-- SUPPLIED PASSAGE --
<<<<

Yes, exactly. I said it's not easy to scratch, not that it can't be. I know quite a few lesser materials than rocks or bricks is needed to scratch other watches. I looked at a bare tree branch wrong once with one of my typical-cased watches and it left a scratch... so I think appreciating what Damasko offers is justified.


----------



## kvik

Interesting reference, Will, thanks. I went to the Damasko site read a bit more (under 'Technologien'). Perhaps I misinterpret, but are they not talking about moving to a 1600 HV hardened steel in the future? (under 'Edelstahl'), and the damast coating apparently is 2500 HV? (under 'DAMEST-Beschichtung') Looking at the different models (under 'Technische eaten') they all state hardened to 710 HV, though.


----------



## Will_f

CM HUNTER said:


> Yes, exactly. I said it's not easy to scratch, not that it can't be. I know quite a few lesser materials than rocks or bricks is needed to scratch other watches. I looked at a bare tree branch wrong once with one of my typical-cased watches and it left a scratch... so I think appreciating what Damasko offers is justified.


Definitely. My Damaskos are absolutely mark free. Incidentally, I got a response back from Damasko re putting a bracelet on my watches:

The 20mm bracelets will be available for purchase in late Jan 2014 (as previously reported). The 22mm bracelets will come later in 2014. You will have to send your watch in to have the bracelet fitted. Apparently the tolerances are very tight. I'm planning on sending my DA36 in as soon as they are available and will report back my impressions (with photos)


----------



## Will_f

kvik said:


> Interesting reference, Will, thanks. I went to the Damasko site read a bit more (under 'Technologien'). Perhaps I misinterpret, but are they not talking about moving to a 1600 HV hardened steel in the future? (under 'Edelstahl'), and the damast coating apparently is 2500 HV? (under 'DAMEST-Beschichtung') Looking at the different models (under 'Technische eaten') they all state hardened to 710 HV, though.


I stand corrected on the Damast coating. I was going from memory (which isn't as good as it used to be). Probably around 9 MOHs then.


----------



## David Woo

Will_f said:


> You will have to send your watch in to have the bracelet fitted. Apparently the tolerances are very tight.


sounds like trouble if you want to swap things around often. between the tight fit and no fine adjustment, this is probably a no-go for me.


----------



## dspaulson

Will_f said:


> Definitely. My Damaskos are absolutely mark free. Incidentally, I got a response back from Damasko re putting a bracelet on my watches:
> 
> The 20mm bracelets will be available for purchase in late Jan 2014 (as previously reported). The 22mm bracelets will come later in 2014. You will have to send your watch in to have the bracelet fitted. Apparently the tolerances are very tight. I'm planning on sending my DA36 in as soon as they are available and will report back my impressions (with photos)

>>>>

-- DATASET EXTRACT --
<<<<

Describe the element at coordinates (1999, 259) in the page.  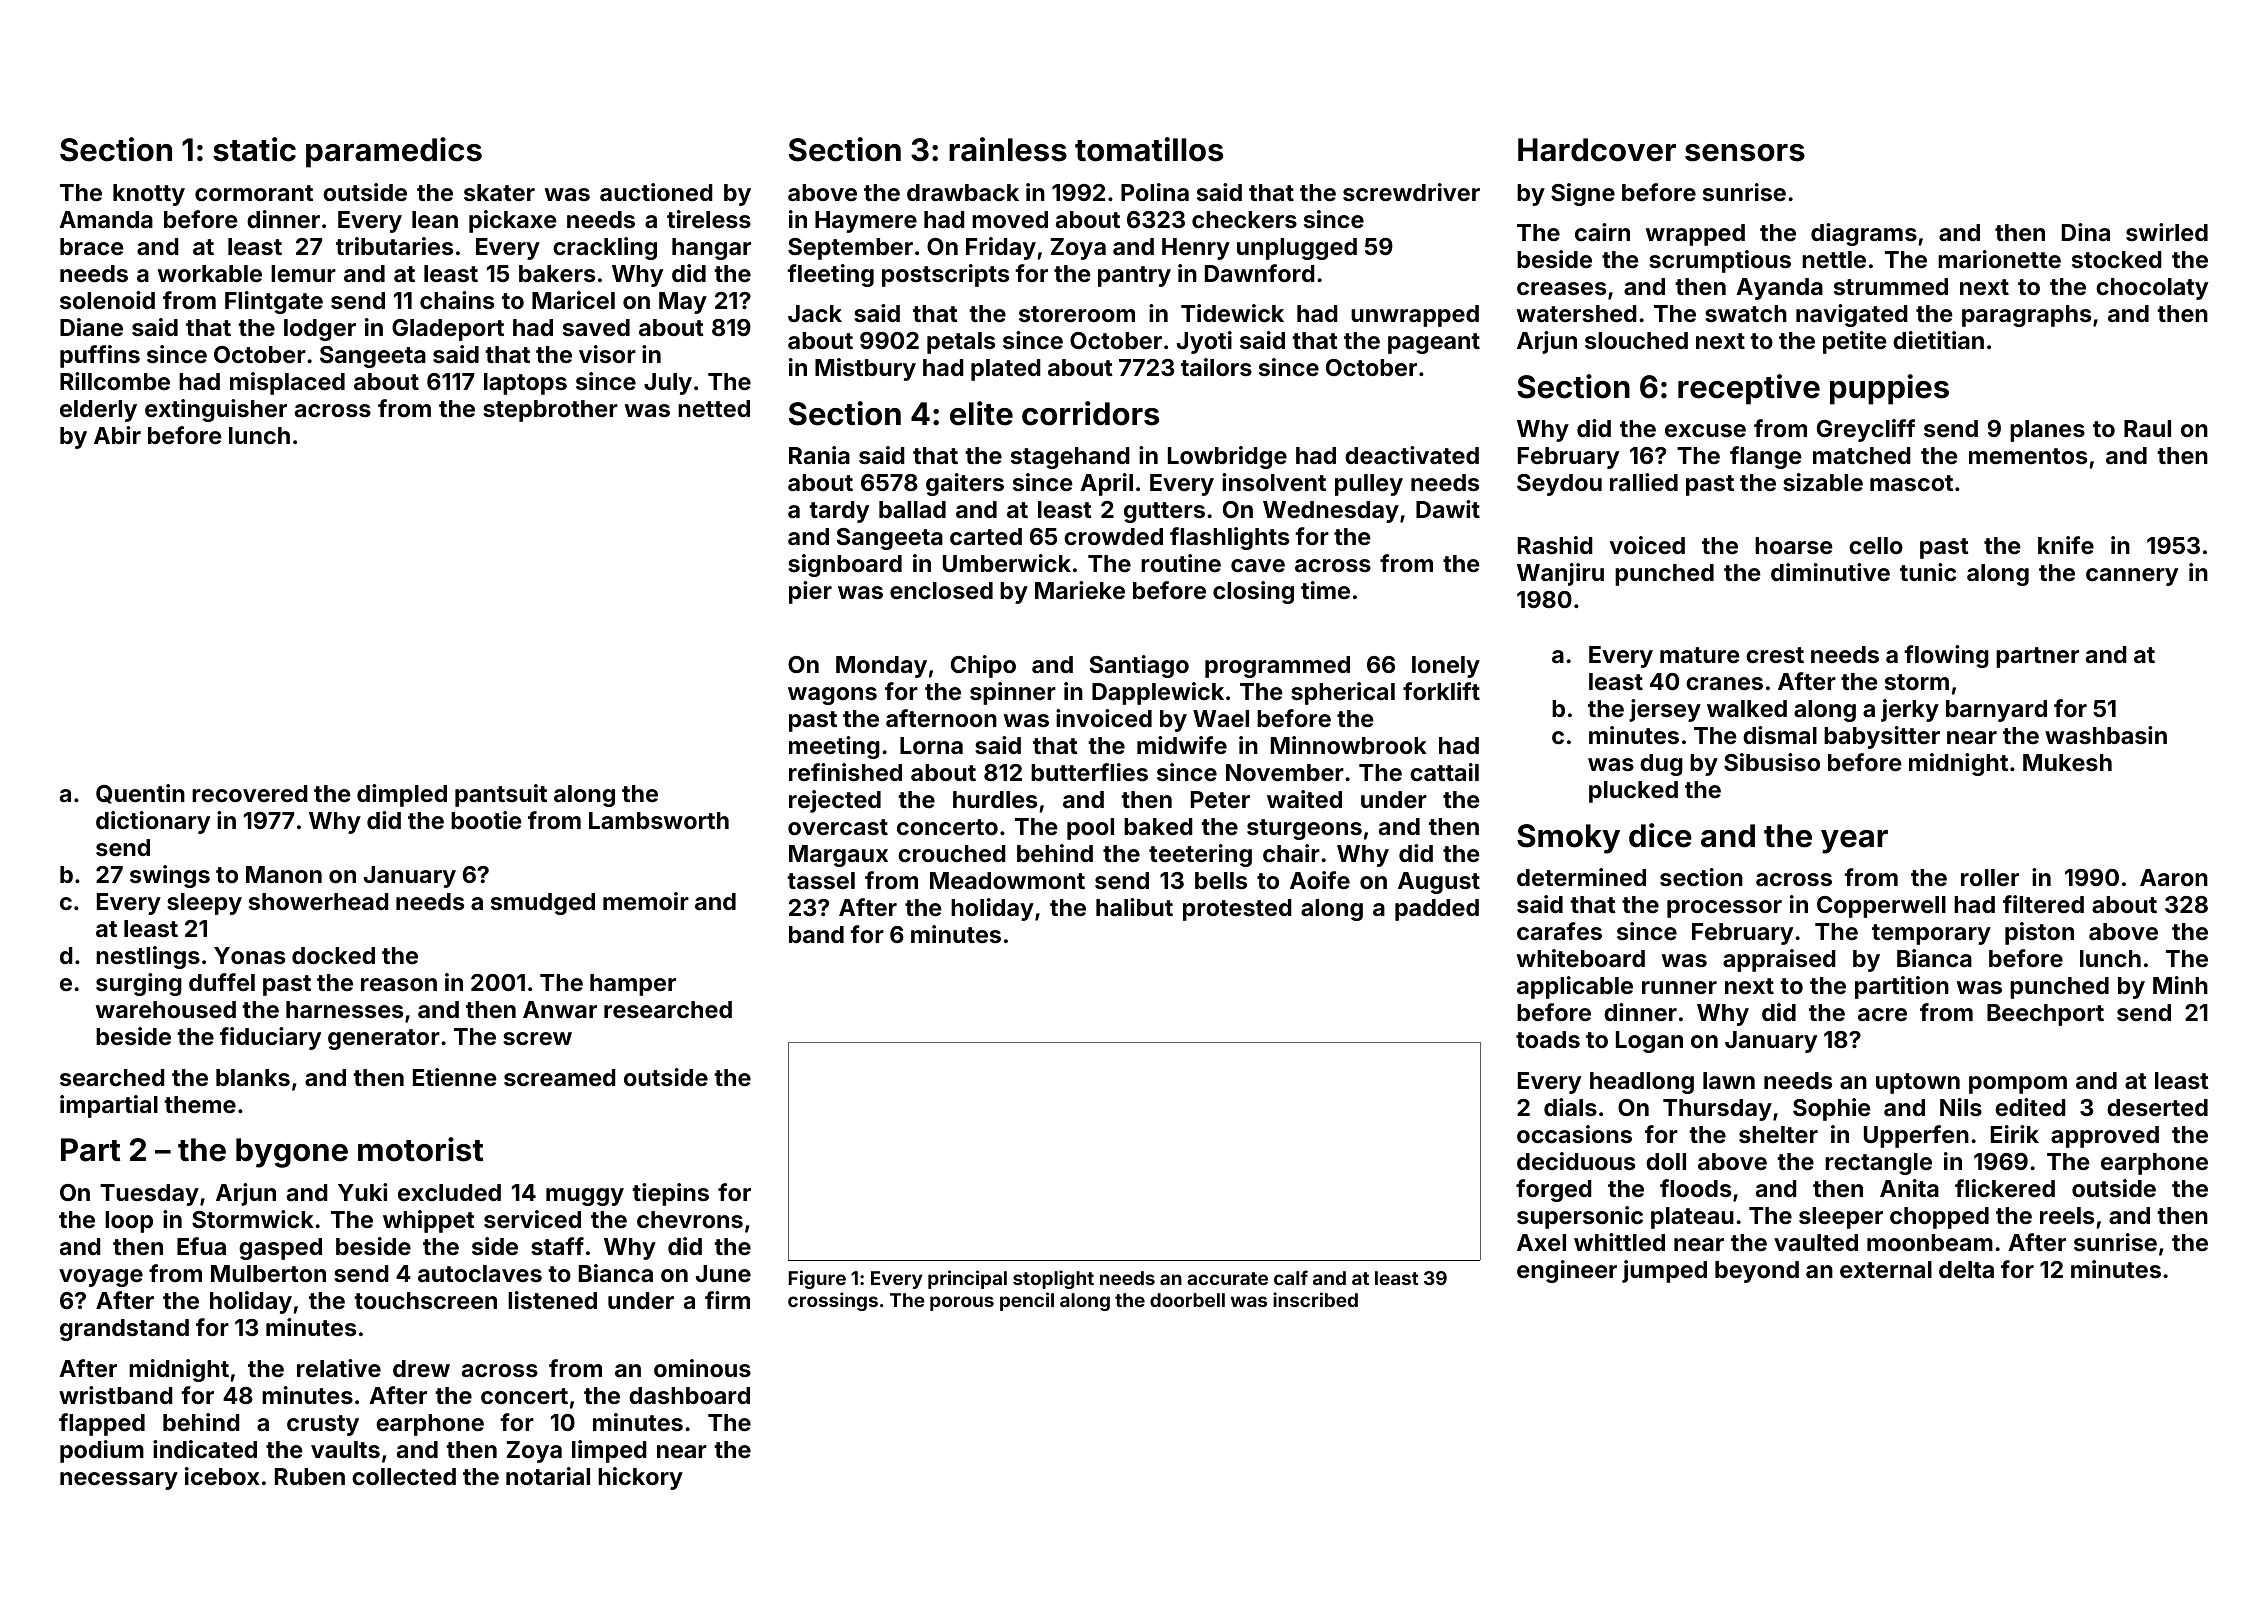
I see `marionette` at that location.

>>>>

-- THE TASKS --
[A] Do these statements agree with the forum thread about Damasko watches? (i) The 20mm bracelets were expected to go on sale in late January 2014. (ii) Owners can fit the new bracelet to their watches themselves. (iii) The model listings on the Damasko site all give a hardness of 710 HV. Answer yes or no for each, and quote the words from the thread that decide it.
[B] Write the next part of the forum thread about Damasko watches, continuing after the last quoted post.
The data above has nothing to do with the forum thread about Damasko watches.

-- TASK-BY-TASK OUTPUTS --
[A]
(i) Yes: "The 20mm bracelets will be available for purchase in late Jan 2014"
(ii) No: "You will have to send your watch in to have the bracelet fitted."
(iii) Yes: "they all state hardened to 710 HV"

[B]
David Woo said:


> sounds like trouble if you want to swap things around often. between the tight fit and no fine adjustment, this is probably a no-go for me.


What? Is anyone familiar with a precedent for this? I'm not sure I've heard of this kind of thing with any other watch company. Seems like a deal breaker for a lot of people. Afterall, it seems like the kinds of people that are into Damaskos, also happen to be the kinds of people that like to change out their own straps/bracelets. This news just strikes me as a bit odd.


----------



## Will_f

David Woo said:


> sounds like trouble if you want to swap things around often. between the tight fit and no fine adjustment, this is probably a no-go for me.


I don't think it will stop you from swapping out the bracelet. I believe Damasko wants to ensure happy customers by checking the fit and making sure it's not too loose or too tight. Remember, you've got open lug holes.

Popping off the bracelet is super simple and I personally appreciate the perfectionist attitude of the company. I have no doubt that when they send it back it will fit perfectly with no movement, and still allow easy removal. Remember, Damasko has been making DA36's for years and it wouldn't surprise me at all if the case machining tools had drifted a couple 1/thousands of an inch in that time.


----------



## David Woo

Will_f said:


> the perfectionist attitude of the company


I wish that attitude had extended to the fine adjustment issue.


----------



## Will_f

David Woo said:


> I wish that attitude had extended to the fine adjustment issue.


If no one else has done so by then, I'll post a review when I get mine. Since I really like a perfectly sized bracelet (a big part of the reason I love my sub-c) you can count on an honest evaluation.


----------



## David Woo

awesome, thank you!


----------



## orangep7

I'm sure I saw on a French forum that the cost will be 600 Euro. Is this possible/reasonable?


----------



## StufflerMike

orangep7 said:


> I'm sure I saw on a French forum that the cost will be 600 Euro. Is this possible/reasonable?


Just curious. Did you read this thread entirely ? Answer is already given here.


----------



## orangep7

Well, I read the thread on forumamontres to its end and it concluded with an image of a table with some wine, bread and fruit. I'm not sure if its a French version of April Fool but the thread appears to include a reply to an email to Damasko. Are you saying its incorrect?


----------



## StufflerMike

I was talking about this thread here, not forumamontres. The answer is given *here*.


----------



## orangep7

Yes, I saw 450 - 500 here. I don't know what's correct.


----------



## StufflerMike

Was stated by Konrad Damasko in Munich at the Munichtime, 1-3 Nov. 2013.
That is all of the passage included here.